= TASK DETAILS =
Can you reproduce the lines from the one containing "Where should I click to: Open" through the end of the records, substituting "red" for "orange" and leaving everything else unchanged?

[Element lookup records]
========================================================================

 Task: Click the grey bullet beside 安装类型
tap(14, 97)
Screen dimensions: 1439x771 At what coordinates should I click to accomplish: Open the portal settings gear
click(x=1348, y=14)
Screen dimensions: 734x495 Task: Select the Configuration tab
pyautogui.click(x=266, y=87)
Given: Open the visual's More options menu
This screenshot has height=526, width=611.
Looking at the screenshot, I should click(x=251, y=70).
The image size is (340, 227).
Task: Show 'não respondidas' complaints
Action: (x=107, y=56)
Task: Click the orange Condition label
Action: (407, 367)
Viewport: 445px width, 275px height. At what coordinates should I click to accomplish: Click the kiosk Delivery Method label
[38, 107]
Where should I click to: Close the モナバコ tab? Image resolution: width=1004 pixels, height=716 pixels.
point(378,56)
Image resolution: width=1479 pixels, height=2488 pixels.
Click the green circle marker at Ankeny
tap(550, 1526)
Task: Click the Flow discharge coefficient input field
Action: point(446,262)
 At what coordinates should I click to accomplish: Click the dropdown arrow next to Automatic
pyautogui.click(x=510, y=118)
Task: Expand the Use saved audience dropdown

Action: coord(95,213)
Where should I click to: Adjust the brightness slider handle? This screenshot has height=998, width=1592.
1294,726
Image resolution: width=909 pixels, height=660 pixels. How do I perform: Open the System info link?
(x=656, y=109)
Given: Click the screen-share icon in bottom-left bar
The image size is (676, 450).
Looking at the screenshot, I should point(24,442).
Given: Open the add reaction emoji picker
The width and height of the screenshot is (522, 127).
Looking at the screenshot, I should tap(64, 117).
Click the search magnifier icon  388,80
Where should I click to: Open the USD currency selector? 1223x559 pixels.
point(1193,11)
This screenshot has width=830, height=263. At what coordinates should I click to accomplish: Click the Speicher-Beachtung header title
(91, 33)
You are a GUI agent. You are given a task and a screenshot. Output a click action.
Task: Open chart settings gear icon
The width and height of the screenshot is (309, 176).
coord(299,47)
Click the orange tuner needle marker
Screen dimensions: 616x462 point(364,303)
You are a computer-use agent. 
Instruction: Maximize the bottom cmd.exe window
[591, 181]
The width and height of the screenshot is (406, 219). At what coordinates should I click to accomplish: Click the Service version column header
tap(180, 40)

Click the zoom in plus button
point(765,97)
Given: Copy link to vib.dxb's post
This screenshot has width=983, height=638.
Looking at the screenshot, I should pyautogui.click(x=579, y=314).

========================================================================

= OUTPUT FOR THIS EXERCISE =
Where should I click to: Open the USD currency selector? 1223x559 pixels.
point(1193,11)
This screenshot has width=830, height=263. At what coordinates should I click to accomplish: Click the Speicher-Beachtung header title
(91, 33)
You are a GUI agent. You are given a task and a screenshot. Output a click action.
Task: Open chart settings gear icon
The width and height of the screenshot is (309, 176).
coord(299,47)
Click the red tuner needle marker
Screen dimensions: 616x462 point(364,303)
You are a computer-use agent. 
Instruction: Maximize the bottom cmd.exe window
[591, 181]
The width and height of the screenshot is (406, 219). At what coordinates should I click to accomplish: Click the Service version column header
tap(180, 40)

Click the zoom in plus button
point(765,97)
Given: Copy link to vib.dxb's post
This screenshot has width=983, height=638.
Looking at the screenshot, I should pyautogui.click(x=579, y=314).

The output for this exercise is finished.